**Written instruction**.
Rewrite the data below, swapping every "footer" for "bottom bar" and leaving everything else unchanged.

**Given entries**.

--------------------

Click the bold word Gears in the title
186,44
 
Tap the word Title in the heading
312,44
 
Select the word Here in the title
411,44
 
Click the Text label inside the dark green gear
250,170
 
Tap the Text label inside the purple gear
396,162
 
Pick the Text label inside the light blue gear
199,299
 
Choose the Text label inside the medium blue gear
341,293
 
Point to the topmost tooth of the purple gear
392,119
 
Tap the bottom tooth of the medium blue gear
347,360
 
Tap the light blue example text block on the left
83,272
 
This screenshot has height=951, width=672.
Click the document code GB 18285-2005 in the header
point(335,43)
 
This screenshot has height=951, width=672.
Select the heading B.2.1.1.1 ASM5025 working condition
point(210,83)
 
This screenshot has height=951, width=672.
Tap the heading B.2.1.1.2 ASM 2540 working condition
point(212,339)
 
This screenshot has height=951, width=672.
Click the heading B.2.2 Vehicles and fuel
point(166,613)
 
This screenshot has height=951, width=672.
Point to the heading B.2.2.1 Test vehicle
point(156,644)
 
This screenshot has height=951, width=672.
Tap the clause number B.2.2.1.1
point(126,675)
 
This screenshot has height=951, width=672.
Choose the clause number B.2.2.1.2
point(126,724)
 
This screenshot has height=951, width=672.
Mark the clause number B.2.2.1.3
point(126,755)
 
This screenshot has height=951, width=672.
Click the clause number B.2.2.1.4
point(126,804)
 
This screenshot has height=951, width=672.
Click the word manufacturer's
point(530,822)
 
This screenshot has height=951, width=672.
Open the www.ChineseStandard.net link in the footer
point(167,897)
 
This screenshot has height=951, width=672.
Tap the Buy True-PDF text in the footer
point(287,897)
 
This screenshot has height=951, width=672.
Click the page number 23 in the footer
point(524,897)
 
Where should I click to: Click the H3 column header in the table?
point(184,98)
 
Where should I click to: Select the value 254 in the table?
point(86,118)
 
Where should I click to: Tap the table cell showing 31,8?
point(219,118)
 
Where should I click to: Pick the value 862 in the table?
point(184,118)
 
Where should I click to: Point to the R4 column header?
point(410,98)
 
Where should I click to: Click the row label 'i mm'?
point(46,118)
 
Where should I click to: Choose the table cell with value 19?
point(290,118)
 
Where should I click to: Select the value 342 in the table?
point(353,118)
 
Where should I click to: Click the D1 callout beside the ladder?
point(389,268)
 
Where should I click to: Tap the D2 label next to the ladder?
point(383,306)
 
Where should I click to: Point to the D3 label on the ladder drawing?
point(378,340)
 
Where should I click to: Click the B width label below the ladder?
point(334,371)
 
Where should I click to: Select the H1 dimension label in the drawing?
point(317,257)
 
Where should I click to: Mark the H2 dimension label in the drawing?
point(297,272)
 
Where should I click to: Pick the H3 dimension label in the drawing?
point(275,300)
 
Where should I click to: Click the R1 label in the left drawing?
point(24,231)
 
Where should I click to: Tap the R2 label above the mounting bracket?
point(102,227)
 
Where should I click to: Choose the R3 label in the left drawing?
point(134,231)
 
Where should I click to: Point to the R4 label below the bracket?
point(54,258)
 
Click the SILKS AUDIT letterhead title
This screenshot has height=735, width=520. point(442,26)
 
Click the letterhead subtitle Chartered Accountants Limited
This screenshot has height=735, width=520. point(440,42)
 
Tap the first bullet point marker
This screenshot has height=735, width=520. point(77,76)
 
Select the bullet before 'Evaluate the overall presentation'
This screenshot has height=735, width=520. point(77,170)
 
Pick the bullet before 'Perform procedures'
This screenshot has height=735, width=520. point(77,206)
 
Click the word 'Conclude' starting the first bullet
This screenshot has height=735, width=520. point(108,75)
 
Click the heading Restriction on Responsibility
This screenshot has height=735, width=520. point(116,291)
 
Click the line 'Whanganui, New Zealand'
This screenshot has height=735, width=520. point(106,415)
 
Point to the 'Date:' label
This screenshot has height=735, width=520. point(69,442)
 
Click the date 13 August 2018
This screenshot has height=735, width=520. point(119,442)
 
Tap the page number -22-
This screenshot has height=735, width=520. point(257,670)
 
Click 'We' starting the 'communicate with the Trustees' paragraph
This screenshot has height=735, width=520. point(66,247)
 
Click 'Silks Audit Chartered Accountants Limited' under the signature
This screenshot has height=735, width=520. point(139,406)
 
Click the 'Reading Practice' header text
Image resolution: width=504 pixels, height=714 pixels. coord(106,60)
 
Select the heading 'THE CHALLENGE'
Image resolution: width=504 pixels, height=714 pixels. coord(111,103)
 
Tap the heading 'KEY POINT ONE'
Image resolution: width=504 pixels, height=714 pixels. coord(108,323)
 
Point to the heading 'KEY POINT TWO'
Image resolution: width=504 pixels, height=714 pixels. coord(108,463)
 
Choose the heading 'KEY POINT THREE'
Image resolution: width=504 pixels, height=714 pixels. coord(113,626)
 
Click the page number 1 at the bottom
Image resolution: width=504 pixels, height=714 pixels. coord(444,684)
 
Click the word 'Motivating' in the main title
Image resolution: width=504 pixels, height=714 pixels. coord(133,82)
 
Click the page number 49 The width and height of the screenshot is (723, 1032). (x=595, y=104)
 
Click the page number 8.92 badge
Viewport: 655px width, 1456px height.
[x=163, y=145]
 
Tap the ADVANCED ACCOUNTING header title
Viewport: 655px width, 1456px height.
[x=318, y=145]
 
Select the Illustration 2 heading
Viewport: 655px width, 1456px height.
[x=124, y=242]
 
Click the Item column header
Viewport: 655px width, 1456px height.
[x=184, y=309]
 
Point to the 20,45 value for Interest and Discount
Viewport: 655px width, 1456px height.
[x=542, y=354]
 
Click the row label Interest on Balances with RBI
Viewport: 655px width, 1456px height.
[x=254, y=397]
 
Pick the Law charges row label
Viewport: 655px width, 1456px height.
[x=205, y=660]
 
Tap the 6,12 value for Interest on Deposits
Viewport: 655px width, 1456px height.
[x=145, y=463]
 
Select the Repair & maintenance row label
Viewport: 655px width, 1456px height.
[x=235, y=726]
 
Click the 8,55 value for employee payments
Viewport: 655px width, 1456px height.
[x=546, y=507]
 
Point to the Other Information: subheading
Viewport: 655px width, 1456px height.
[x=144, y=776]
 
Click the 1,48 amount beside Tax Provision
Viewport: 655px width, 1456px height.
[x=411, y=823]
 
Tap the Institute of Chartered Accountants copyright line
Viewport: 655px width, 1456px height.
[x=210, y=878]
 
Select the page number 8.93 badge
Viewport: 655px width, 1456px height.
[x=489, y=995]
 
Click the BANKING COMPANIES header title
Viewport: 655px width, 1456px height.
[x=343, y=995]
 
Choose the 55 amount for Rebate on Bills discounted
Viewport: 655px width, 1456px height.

--------------------

**Solution to this exercise**.
Click the bold word Gears in the title
186,44
 
Tap the word Title in the heading
312,44
 
Select the word Here in the title
411,44
 
Click the Text label inside the dark green gear
250,170
 
Tap the Text label inside the purple gear
396,162
 
Pick the Text label inside the light blue gear
199,299
 
Choose the Text label inside the medium blue gear
341,293
 
Point to the topmost tooth of the purple gear
392,119
 
Tap the bottom tooth of the medium blue gear
347,360
 
Tap the light blue example text block on the left
83,272
 
This screenshot has height=951, width=672.
Click the document code GB 18285-2005 in the header
point(335,43)
 
This screenshot has height=951, width=672.
Select the heading B.2.1.1.1 ASM5025 working condition
point(210,83)
 
This screenshot has height=951, width=672.
Tap the heading B.2.1.1.2 ASM 2540 working condition
point(212,339)
 
This screenshot has height=951, width=672.
Click the heading B.2.2 Vehicles and fuel
point(166,613)
 
This screenshot has height=951, width=672.
Point to the heading B.2.2.1 Test vehicle
point(156,644)
 
This screenshot has height=951, width=672.
Tap the clause number B.2.2.1.1
point(126,675)
 
This screenshot has height=951, width=672.
Choose the clause number B.2.2.1.2
point(126,724)
 
This screenshot has height=951, width=672.
Mark the clause number B.2.2.1.3
point(126,755)
 
This screenshot has height=951, width=672.
Click the clause number B.2.2.1.4
point(126,804)
 
This screenshot has height=951, width=672.
Click the word manufacturer's
point(530,822)
 
This screenshot has height=951, width=672.
Open the www.ChineseStandard.net link in the bottom bar
point(167,897)
 
This screenshot has height=951, width=672.
Tap the Buy True-PDF text in the bottom bar
point(287,897)
 
This screenshot has height=951, width=672.
Click the page number 23 in the bottom bar
point(524,897)
 
Where should I click to: Click the H3 column header in the table?
point(184,98)
 
Where should I click to: Select the value 254 in the table?
point(86,118)
 
Where should I click to: Tap the table cell showing 31,8?
point(219,118)
 
Where should I click to: Pick the value 862 in the table?
point(184,118)
 
Where should I click to: Point to the R4 column header?
point(410,98)
 
Where should I click to: Click the row label 'i mm'?
point(46,118)
 
Where should I click to: Choose the table cell with value 19?
point(290,118)
 
Where should I click to: Select the value 342 in the table?
point(353,118)
 
Where should I click to: Click the D1 callout beside the ladder?
point(389,268)
 
Where should I click to: Tap the D2 label next to the ladder?
point(383,306)
 
Where should I click to: Point to the D3 label on the ladder drawing?
point(378,340)
 
Where should I click to: Click the B width label below the ladder?
point(334,371)
 
Where should I click to: Select the H1 dimension label in the drawing?
point(317,257)
 
Where should I click to: Mark the H2 dimension label in the drawing?
point(297,272)
 
Where should I click to: Pick the H3 dimension label in the drawing?
point(275,300)
 
Where should I click to: Click the R1 label in the left drawing?
point(24,231)
 
Where should I click to: Tap the R2 label above the mounting bracket?
point(102,227)
 
Where should I click to: Choose the R3 label in the left drawing?
point(134,231)
 
Where should I click to: Point to the R4 label below the bracket?
point(54,258)
 
Click the SILKS AUDIT letterhead title
This screenshot has height=735, width=520. point(442,26)
 
Click the letterhead subtitle Chartered Accountants Limited
This screenshot has height=735, width=520. point(440,42)
 
Tap the first bullet point marker
This screenshot has height=735, width=520. point(77,76)
 
Select the bullet before 'Evaluate the overall presentation'
This screenshot has height=735, width=520. point(77,170)
 
Pick the bullet before 'Perform procedures'
This screenshot has height=735, width=520. point(77,206)
 
Click the word 'Conclude' starting the first bullet
This screenshot has height=735, width=520. point(108,75)
 
Click the heading Restriction on Responsibility
This screenshot has height=735, width=520. point(116,291)
 
Click the line 'Whanganui, New Zealand'
This screenshot has height=735, width=520. point(106,415)
 
Point to the 'Date:' label
This screenshot has height=735, width=520. point(69,442)
 
Click the date 13 August 2018
This screenshot has height=735, width=520. point(119,442)
 
Tap the page number -22-
This screenshot has height=735, width=520. point(257,670)
 
Click 'We' starting the 'communicate with the Trustees' paragraph
This screenshot has height=735, width=520. point(66,247)
 
Click 'Silks Audit Chartered Accountants Limited' under the signature
This screenshot has height=735, width=520. point(139,406)
 
Click the 'Reading Practice' header text
Image resolution: width=504 pixels, height=714 pixels. coord(106,60)
 
Select the heading 'THE CHALLENGE'
Image resolution: width=504 pixels, height=714 pixels. coord(111,103)
 
Tap the heading 'KEY POINT ONE'
Image resolution: width=504 pixels, height=714 pixels. coord(108,323)
 
Point to the heading 'KEY POINT TWO'
Image resolution: width=504 pixels, height=714 pixels. coord(108,463)
 
Choose the heading 'KEY POINT THREE'
Image resolution: width=504 pixels, height=714 pixels. coord(113,626)
 
Click the page number 1 at the bottom
Image resolution: width=504 pixels, height=714 pixels. coord(444,684)
 
Click the word 'Motivating' in the main title
Image resolution: width=504 pixels, height=714 pixels. coord(133,82)
 
Click the page number 49 The width and height of the screenshot is (723, 1032). (x=595, y=104)
 
Click the page number 8.92 badge
Viewport: 655px width, 1456px height.
[x=163, y=145]
 
Tap the ADVANCED ACCOUNTING header title
Viewport: 655px width, 1456px height.
[x=318, y=145]
 
Select the Illustration 2 heading
Viewport: 655px width, 1456px height.
[x=124, y=242]
 
Click the Item column header
Viewport: 655px width, 1456px height.
[x=184, y=309]
 
Point to the 20,45 value for Interest and Discount
Viewport: 655px width, 1456px height.
[x=542, y=354]
 
Click the row label Interest on Balances with RBI
Viewport: 655px width, 1456px height.
[x=254, y=397]
 
Pick the Law charges row label
Viewport: 655px width, 1456px height.
[x=205, y=660]
 
Tap the 6,12 value for Interest on Deposits
Viewport: 655px width, 1456px height.
[x=145, y=463]
 
Select the Repair & maintenance row label
Viewport: 655px width, 1456px height.
[x=235, y=726]
 
Click the 8,55 value for employee payments
Viewport: 655px width, 1456px height.
[x=546, y=507]
 
Point to the Other Information: subheading
Viewport: 655px width, 1456px height.
[x=144, y=776]
 
Click the 1,48 amount beside Tax Provision
Viewport: 655px width, 1456px height.
[x=411, y=823]
 
Tap the Institute of Chartered Accountants copyright line
Viewport: 655px width, 1456px height.
[x=210, y=878]
 
Select the page number 8.93 badge
Viewport: 655px width, 1456px height.
[x=489, y=995]
 
Click the BANKING COMPANIES header title
Viewport: 655px width, 1456px height.
[x=343, y=995]
 
Choose the 55 amount for Rebate on Bills discounted
Viewport: 655px width, 1456px height.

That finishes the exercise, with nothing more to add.